Harry Vijoen did it, and so did Rudolf Straeuli, but current Bok coach Heyneke Meyer is aware of the need to avoid this pitfall.
Meyer has graduated from the coach whose (Blue Bulls) Vodacom Cup team of 2001 ran the ball from anywhere to the bloke who coined the phrase: "Attacking rugby puts bums on seats, defence puts trophies in the cabinet."
The first South African coach to win a Super rugby title also gave us this gem: "Ballroom dancing is a contact sport, rugby is a collision sport."
Meyer's philosophies - which were generated by experience - are almost like beacons on his CV.
They are what got him the Bok job. So it would be daft for him to change now.

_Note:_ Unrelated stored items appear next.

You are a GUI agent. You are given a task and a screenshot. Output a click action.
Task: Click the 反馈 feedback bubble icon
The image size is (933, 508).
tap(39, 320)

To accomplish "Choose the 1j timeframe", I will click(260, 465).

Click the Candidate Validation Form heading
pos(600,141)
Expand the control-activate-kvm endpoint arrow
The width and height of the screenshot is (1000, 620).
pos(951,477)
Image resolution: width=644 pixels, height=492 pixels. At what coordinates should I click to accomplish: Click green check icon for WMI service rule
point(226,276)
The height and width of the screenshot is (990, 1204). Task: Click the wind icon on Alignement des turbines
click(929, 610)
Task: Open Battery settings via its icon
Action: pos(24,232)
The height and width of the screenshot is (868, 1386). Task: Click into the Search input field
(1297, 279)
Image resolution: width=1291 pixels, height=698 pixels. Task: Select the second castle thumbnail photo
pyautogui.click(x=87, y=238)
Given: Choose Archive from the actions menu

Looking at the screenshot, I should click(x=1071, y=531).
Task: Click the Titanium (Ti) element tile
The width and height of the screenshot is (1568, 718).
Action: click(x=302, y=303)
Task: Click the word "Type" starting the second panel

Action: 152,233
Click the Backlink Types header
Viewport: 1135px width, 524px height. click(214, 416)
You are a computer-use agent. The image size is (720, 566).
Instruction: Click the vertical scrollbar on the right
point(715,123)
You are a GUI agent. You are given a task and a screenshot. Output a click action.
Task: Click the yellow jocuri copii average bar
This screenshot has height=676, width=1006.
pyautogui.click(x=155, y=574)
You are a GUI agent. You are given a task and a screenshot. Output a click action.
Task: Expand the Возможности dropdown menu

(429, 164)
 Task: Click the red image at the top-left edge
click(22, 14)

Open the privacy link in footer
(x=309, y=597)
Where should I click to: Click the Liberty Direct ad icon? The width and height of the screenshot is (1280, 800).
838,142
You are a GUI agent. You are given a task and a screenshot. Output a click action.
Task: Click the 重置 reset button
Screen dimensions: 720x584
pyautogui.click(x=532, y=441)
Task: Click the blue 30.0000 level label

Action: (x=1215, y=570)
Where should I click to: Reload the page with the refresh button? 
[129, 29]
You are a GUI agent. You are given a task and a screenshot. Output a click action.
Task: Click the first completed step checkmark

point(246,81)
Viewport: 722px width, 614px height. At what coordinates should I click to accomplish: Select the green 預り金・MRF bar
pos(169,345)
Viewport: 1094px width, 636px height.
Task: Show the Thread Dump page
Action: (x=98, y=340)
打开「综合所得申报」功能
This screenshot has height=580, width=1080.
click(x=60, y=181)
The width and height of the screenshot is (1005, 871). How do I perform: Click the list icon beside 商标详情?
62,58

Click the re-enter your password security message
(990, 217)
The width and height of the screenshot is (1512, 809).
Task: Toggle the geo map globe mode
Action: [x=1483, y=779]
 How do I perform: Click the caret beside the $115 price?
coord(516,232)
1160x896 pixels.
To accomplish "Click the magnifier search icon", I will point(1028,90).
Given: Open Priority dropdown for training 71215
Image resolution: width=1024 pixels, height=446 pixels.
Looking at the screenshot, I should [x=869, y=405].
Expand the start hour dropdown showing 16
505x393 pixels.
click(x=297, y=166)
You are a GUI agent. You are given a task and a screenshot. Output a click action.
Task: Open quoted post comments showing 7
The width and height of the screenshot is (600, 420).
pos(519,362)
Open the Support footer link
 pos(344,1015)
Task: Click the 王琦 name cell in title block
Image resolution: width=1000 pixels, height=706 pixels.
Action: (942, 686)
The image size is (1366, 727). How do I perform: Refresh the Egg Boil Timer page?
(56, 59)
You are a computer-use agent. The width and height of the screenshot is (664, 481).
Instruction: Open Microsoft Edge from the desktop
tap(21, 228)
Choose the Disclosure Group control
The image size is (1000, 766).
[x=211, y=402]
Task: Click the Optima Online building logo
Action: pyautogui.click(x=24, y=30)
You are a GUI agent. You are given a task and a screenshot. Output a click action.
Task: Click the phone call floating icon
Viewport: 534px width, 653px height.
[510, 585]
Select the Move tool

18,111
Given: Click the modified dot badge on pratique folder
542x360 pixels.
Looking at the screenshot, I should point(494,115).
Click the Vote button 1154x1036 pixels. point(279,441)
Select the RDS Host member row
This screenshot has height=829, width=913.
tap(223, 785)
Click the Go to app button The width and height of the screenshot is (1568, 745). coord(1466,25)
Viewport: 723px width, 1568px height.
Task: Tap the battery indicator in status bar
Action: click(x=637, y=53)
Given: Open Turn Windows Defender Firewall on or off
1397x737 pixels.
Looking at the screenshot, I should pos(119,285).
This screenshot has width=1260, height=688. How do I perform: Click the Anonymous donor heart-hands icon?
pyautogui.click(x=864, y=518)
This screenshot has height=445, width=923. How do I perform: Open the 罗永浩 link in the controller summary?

His reluctance to change his ways has shown itself in the people with whom he has surrounded himself, and sticking to the pattern of play that has served him well in the past.
It is an admirable approach aimed at making even the uncontrollables controllable. But Meyer may be playing it too safe.
Surrounding himself almost exclusively with people he knows excludes the possibility of having anyone other than Rassie Erasmus to challenge his thoughts on the game. His playing philosophy - he calls it "winning rugby" and the rest of us call it "attritional rugby" - is a pattern he patented 10 long years ago.
After it built the Bulls' dynasty, it was borrowed by the Boks and has been studied by international sides to such a level that teams are finding it easy to counter.
Watching the Boks fluff their lines in Mendoza, one couldn't shake the feeling they were still trying to use the lineout and kicking out of hand as their main weapons of play.
It didn't help that the players put in place of Victor Matfield and Fourie du Preez were not up to the task.
Meyer knows better than most that playing patterns should not be imposed on players.
The pattern should be designed with the players' strengths in mind.
Everything Meyer does is aimed at giving us the impression he is sure of what he is doing, but the glimpses we see of him in the coaching box show something else altogether.
Having coached the Boks in only five games, he tends to resemble Wallabies coach Robbie Deans with his desperate yells.
Meyer's emotional acceptance of the coaching post was endearing, but now it is starting to look like he wanted the job so badly, he's afraid of making it his own.
The door is ajar: he should be bold and go forth, not over-think it.
His selections have also shown uncertainty or a mistrust of the unfamiliar.
Jacques Potgieter persistently gets promoted beyond his current station simply because he's big and powerful.
However, the slighter Keegan Daniel gets little chance to prove beyond any doubt that he is up to playing rugby at international level.
The ambitions of the gifted Pat Lambie and Elton Jantjies are stymied because an unproven 19-year-old (Johan Goosen) appears to be the new "Liefling" (Derick Hougaard).
Meyer has a deep pool of talent from which to choose, but his choices seem to be safe, aimed at damage control rather than creating a rambunctious team that could conquer the world.
Meyer has an opportunity to take South African rugby away from its stampkar reputation, but that's starting to look like a pipe dream with each passing draw.
We know Meyer wants to win every given Saturday, but there's nothing wrong with losing in the name of trying something new.